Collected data
========================
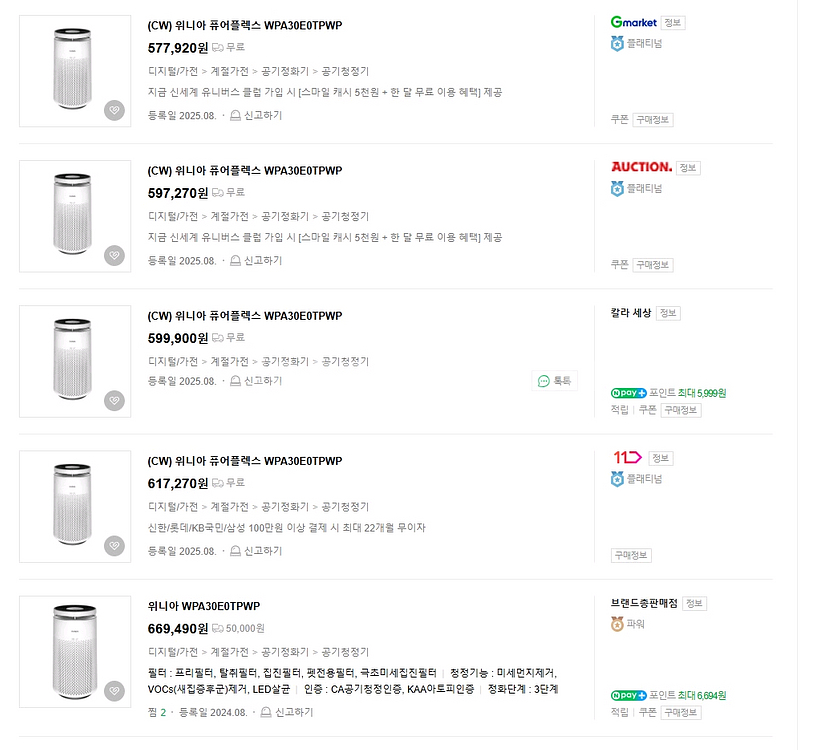
Task: Toggle wishlist heart on 597,270원 product
Action: pyautogui.click(x=115, y=256)
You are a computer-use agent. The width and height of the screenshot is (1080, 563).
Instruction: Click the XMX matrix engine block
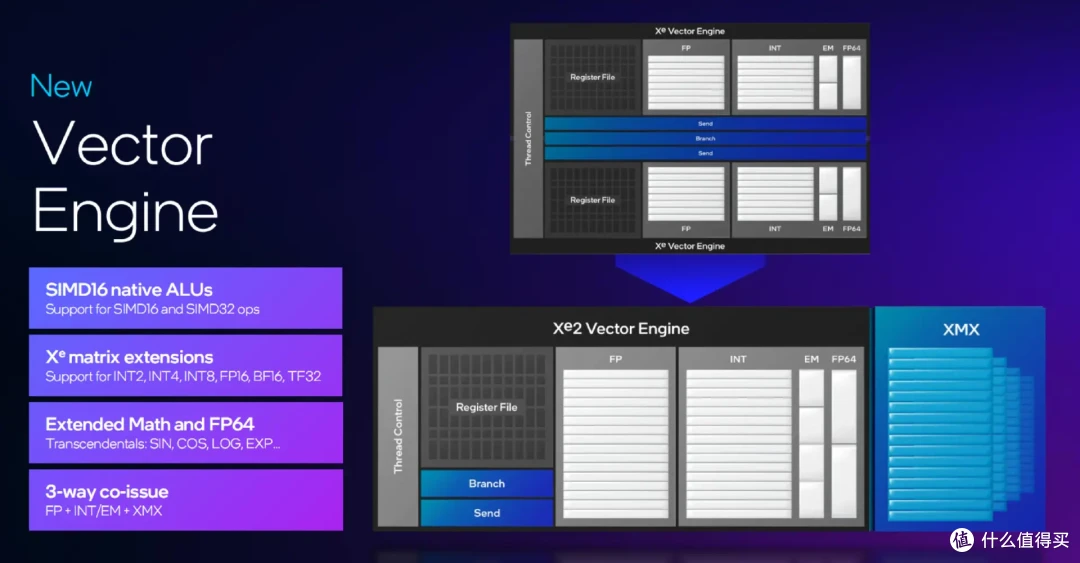click(960, 420)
========================
● Brief
Exactly the lines from the one with "You are a computer-use" through the end of the entries above must be written out, and no pictures may be included.

● Completed exercise
You are a computer-use agent. The width and height of the screenshot is (1080, 563).
Instruction: Click the XMX matrix engine block
click(960, 420)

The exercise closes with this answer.